Hot Chips 2018: Samsung’s Exynos-M3 CPU Architecture Deep Dive

Name: Hot Chips 2018: Samsung’s Exynos-M3 CPU Architecture Deep Dive
Item: Hot Chips 2018: Samsung’s Exynos-M3 CPU Architecture Deep Dive
Author: Andrei Frumusanu

by Andrei Frumusanu on August 20, 2018 1:00 PM EST

45 Comments | Add A Comment

45 Comments

Physical Layout: Making Sense of the Silicon Blocks

Exynos M1 Core Layout

Exynos M3 Core Layout

Samsung delights us with this disclosure this year, as they break down the core’s floor plan in this slide. I’m pretty happy to have been almost accurate with the medium resolution die shot I had at hand in delimiting the various function blocks in the original review article.

Here’s some short explanations on the terms:

pL2: Private L2 cache, here we see the 512KB cache implemented in what seems to be two banks/slices.
FPB: Floating point data path; the FP and ASIMD execution units themselves.
FRS: Floating point schedulers as well as the FP/vector physical register file memories.
MC: Mid-core, the decoders and rename units.
DFX: This is debug/test logic and stands for “design for X” such as DFD (Design for debug), DFT (Design for test), DFM (Design for manufacturability), and other miscellaneous logic.
LS: Load/store unit along with the 64KB of L1 data cache memories.
IXU: Integer execution unit; contains the execution units, schedulers and integer physical register file memories.
TBW: Transparent buffer writes, includes the TLB structures.
FE: The front-end including branch predictors, fetch units and the 64KB L1 instruction cache memories.

Exynos 9810 Floor Plan. Image Credit TechInsights

Overall compared to the M1, almost all facets of the functional units in the M3 have vastly increased in size. The end product ends up at 2.52mm² for the core’s functional blocks, plus another 0.98mm² for the 512LB L2 cache and logic.

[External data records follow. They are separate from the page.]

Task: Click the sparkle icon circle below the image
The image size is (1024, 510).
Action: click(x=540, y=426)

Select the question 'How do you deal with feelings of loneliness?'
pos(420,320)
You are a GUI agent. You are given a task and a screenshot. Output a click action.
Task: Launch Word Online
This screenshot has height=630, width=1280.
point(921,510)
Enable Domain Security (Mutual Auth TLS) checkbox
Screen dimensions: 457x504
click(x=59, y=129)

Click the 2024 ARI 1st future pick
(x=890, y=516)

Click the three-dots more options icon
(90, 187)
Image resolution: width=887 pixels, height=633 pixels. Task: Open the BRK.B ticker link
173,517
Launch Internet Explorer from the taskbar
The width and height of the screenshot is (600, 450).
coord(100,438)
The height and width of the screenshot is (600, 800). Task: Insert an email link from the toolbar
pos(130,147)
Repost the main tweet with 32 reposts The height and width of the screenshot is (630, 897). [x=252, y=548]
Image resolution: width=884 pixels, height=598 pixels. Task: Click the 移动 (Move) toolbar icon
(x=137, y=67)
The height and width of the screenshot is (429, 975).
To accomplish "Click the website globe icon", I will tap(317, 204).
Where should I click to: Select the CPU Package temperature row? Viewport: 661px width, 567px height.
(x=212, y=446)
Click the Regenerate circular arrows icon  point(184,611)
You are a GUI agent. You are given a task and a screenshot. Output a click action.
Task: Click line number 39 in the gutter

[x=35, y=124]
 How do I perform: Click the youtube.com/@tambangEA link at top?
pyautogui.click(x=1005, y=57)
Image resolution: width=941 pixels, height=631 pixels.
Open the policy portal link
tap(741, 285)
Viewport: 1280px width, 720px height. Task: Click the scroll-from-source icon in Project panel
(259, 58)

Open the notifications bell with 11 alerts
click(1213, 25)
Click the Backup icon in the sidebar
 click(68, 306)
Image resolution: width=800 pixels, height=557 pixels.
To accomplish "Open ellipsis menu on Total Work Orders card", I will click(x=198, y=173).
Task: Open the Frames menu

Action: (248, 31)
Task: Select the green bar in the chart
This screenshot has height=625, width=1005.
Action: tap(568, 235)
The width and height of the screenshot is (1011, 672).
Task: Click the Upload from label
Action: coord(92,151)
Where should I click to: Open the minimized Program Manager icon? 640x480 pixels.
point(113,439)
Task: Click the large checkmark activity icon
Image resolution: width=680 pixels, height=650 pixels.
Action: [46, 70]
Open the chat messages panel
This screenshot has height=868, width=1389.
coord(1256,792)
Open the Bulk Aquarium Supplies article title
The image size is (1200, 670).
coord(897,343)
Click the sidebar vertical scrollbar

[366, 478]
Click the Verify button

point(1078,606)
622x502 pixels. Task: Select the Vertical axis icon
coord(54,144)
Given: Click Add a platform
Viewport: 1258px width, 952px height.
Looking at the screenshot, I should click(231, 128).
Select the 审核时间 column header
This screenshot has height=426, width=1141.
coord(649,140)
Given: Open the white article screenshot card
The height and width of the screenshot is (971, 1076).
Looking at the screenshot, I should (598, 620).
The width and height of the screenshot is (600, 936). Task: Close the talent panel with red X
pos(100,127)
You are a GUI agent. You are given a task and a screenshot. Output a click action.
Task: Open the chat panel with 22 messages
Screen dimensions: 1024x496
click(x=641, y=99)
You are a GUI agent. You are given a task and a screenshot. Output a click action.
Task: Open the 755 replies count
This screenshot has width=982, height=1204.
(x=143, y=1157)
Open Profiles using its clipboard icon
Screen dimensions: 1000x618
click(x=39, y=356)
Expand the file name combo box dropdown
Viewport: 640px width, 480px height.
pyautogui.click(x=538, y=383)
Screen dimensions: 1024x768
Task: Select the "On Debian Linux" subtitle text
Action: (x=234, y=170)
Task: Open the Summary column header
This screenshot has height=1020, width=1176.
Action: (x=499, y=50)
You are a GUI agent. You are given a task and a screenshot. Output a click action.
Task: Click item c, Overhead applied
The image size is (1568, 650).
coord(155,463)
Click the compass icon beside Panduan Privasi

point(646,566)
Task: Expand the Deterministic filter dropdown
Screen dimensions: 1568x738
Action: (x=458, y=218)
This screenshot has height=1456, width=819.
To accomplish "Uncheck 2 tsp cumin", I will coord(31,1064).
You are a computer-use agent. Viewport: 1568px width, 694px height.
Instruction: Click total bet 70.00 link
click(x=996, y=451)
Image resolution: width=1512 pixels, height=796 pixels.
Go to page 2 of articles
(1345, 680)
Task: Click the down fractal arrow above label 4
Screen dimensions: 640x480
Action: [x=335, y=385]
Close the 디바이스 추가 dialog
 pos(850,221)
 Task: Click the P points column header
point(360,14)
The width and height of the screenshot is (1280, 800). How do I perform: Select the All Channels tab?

Exynos 9810 Floor Plan. Image Credit TechInsights

Here Samsung showcases the whole cluster floorplan, again marking the 4 cores laid down next to each other in a row with the L2 and L3 slides also orderly placed next to each other. This layout seems to have saved some layout efforts as each block is designed once and then simply replicated 4 times.

59% Higher IPC Across Variety of Workloads

Finally Samsung talks a bit about their performance profiling infrastructure and how they run various amounts of workload traces through the RTL and model simulators in order to evaluate design choices, find mistakes, and do fine-tuning to the µarch.

In this slide we finally have an official figure for the IPC increase for the core: ~59%. I had pointed out at >50% at the beginning of the year, so I'm glad to see that work out in the end. As we see in the graph, the increase is naturally not linear across all workloads and we see limited increases of only 25% in high ILP workloads, to near to not much of an increase in what is likely to be MLP workloads. Conversely, there’s also a lot of mixed workloads where the IPC increase is >80%.

Performance & Efficiency: Samsung's Data and AnandTech's Data

The next slides showcase a snippet of the performance improvements on GeekBench4 between the M2, M3, and the A75; representing commercial performance on the Exynos 8895, Exynos 9810 and the Snapdragon 845.

Again we’ve already very much extensively covered the performance aspects of the SoC and microarchitecture in past articles;

To add to today’s µarchitecture article I’m also adding some new SPEC scores which improve on the originally review data. The difference and cause for the improvement is DVFS tweaking, further scheduler enhancements, and a more synthetic testing environment and care with coping with the higher power draw at the M3’s maximum frequencies.

Click for large full resolution

I won’t go over the details of the scores, but the performance improvements under the new conditions more closely represents the kind of high jump Samsung showcases in GB4.

Power efficiency has been a big topic for the M3 – and here it is quite telling that they chose to omit results of competing solutions. As we’ve covered in our reviews, Samsung’s high boost clock at up to 2.7GHz comes at a price of very high required voltages and exponential power draw. Here, even though it showcases leading edge performance, it ends up less efficient than the Exynos 8895’s M2. The figures here represent active system power; that means CPU, memory controller, DRAM, much in the same way we measure it here at AT.

Reducing the clock to the same 2.3GHz as the M2, we see the M3 lead in terms of efficiency as per Samsung’s presentation.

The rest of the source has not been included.